In the wake of the suicide of a Rutgers University student, New Jersey lawmakers passed one of the toughest anti-bullying laws in the nation, but one with a couple of fatal flaws.
Local school districts have no say on the punishment – there is extensive training required as well as extensive reporting and an 18-page checklist on how to deal with individual incidents. But the law does not specify what qualifies as bullying, so educators don't know what a valid incident even is. School officials thus have the worst of both worlds: no control and no guidance.
Indiana seems to have gotten those two things right. Our law does define what bullying is. And schools can craft their own anti-bullying policies. So we have both guidance and local autonomy.
Not that our law can't be improved, which is the goal of Angela Stagg of Whiteland, who was unhappy with the way her daughter's school handled bullying against her and is now on something of a crusade. She is trying to get lawmakers to expand the state's definition of bullying and impose harsh punishments on offenders. Part of the local control enjoyed by school districts is that they don't have to punish anybody if they don't want to.
Indiana law defines bullying as “overt, repeated” actions meant to harm others. That is a little vague and general, so something more concrete and specific should probably be considered. And Stagg also wants the definition to cover cyber-bullying, which the law does not now address. That, too, should be looked at. Law that doesn't keep up with technological advances isn't just useless – it can be downright dangerous.
Legislators can be too zealous about the anti-bullying fight. It will not help the education agenda if we criminalize every joke, tease and taunt of the type students have always been able to work out for themselves.
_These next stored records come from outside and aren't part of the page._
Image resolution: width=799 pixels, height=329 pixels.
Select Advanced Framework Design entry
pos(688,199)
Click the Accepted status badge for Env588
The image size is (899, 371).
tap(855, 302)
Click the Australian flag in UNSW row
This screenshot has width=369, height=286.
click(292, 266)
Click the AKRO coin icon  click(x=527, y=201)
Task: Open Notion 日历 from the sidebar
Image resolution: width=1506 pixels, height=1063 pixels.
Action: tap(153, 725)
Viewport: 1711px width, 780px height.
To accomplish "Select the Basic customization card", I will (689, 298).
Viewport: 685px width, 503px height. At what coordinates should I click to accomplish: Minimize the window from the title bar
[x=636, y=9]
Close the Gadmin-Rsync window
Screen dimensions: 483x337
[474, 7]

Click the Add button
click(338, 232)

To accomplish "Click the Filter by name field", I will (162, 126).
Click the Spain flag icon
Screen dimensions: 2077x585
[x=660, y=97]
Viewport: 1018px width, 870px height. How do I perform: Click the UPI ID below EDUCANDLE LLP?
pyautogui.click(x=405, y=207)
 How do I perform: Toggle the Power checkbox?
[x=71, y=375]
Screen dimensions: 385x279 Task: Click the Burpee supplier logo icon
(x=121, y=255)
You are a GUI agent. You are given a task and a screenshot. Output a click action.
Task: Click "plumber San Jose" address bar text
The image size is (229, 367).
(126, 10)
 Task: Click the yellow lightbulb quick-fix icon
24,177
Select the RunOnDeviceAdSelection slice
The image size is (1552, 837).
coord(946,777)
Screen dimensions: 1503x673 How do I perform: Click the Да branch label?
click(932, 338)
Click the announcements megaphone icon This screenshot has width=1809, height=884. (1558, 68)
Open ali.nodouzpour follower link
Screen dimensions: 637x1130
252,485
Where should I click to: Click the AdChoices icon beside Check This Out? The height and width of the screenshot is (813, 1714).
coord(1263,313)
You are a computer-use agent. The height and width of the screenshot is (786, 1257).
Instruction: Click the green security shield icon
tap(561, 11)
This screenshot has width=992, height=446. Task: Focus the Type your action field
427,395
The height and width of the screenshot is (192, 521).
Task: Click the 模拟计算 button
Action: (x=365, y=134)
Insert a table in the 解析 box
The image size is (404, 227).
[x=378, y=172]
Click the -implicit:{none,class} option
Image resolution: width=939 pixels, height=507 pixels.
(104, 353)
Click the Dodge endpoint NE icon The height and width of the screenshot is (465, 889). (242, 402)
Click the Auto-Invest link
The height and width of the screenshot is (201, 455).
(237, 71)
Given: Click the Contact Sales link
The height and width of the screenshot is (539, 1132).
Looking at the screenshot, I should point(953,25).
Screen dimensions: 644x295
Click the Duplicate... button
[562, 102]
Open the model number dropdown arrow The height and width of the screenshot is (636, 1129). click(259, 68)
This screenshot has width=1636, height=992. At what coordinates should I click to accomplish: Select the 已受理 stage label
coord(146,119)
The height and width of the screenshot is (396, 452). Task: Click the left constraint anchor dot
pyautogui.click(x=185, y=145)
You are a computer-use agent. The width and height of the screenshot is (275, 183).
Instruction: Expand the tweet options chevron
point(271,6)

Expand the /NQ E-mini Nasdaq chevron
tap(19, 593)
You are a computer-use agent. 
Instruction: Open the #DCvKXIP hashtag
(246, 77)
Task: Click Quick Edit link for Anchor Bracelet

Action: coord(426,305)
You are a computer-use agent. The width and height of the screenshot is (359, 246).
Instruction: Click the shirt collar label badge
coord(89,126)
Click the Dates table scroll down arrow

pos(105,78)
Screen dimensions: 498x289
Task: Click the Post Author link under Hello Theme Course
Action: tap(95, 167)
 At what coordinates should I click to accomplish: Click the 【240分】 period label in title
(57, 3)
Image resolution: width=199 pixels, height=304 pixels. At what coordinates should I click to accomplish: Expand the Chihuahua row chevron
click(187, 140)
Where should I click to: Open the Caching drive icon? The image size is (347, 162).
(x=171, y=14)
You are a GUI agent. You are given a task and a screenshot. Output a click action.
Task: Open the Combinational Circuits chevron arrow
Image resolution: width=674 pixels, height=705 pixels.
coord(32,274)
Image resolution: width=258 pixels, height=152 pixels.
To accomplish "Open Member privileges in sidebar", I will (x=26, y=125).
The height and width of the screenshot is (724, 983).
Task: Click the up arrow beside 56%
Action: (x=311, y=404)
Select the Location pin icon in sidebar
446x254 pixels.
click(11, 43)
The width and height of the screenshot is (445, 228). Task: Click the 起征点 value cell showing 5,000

Some groups with agendas to push have tried to hijack the effort to do just that so that their groups can be placed above any negative interactions.
But bullying is real, and by all indications it is getting worse. It's a problem the state has to deal with, so the General Assembly should act on Mrs. Stagg's urgings and at least form one of those famous summer study committees.
A primary obligation of educators is to provide a safe, welcoming learning environment for all students. When bullies are allowed to threaten that environment, they need to be dealt with swiftly and strongly.